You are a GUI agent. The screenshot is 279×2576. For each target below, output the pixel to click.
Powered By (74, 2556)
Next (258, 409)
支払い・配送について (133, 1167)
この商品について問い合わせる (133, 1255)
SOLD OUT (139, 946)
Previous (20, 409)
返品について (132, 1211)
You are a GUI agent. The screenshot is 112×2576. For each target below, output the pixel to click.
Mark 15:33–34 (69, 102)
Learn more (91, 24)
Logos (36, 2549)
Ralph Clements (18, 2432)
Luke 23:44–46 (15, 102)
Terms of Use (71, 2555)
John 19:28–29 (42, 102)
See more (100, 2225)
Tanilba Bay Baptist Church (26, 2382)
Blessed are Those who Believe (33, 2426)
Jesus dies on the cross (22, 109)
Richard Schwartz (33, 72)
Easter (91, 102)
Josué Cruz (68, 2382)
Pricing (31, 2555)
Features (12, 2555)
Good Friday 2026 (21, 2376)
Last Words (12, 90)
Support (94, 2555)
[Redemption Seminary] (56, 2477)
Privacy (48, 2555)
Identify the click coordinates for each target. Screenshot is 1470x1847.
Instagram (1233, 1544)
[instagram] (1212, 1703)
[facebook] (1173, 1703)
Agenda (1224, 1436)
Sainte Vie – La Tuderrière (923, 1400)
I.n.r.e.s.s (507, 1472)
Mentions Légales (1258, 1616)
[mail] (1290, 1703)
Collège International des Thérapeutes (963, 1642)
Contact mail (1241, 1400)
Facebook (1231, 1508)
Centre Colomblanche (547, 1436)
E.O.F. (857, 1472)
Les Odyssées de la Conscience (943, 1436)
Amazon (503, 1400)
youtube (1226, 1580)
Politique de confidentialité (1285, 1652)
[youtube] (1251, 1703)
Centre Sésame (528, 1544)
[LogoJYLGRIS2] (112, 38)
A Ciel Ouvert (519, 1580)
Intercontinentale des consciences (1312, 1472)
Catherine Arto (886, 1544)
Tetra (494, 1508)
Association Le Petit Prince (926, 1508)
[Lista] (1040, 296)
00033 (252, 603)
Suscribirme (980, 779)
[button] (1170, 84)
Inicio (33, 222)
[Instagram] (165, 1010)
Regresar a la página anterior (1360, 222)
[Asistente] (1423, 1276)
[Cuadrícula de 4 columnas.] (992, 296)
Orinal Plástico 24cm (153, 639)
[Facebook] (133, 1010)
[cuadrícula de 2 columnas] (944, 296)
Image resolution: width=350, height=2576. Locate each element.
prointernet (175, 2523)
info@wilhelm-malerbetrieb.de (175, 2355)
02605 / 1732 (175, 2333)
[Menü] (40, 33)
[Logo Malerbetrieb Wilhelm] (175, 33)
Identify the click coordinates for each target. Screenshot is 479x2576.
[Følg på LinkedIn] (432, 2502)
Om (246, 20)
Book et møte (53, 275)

EXERCISE REQUIREMENTS.
Copy out, from the data above, each line where the string "output" is present.

RESULT OF THE EXERCISE.
You are a GUI agent. The screenshot is 279×2576. For each target below, output the pixel to click.
You are a GUI agent. The screenshot is 112×2576. For each target below, output the pixel to click.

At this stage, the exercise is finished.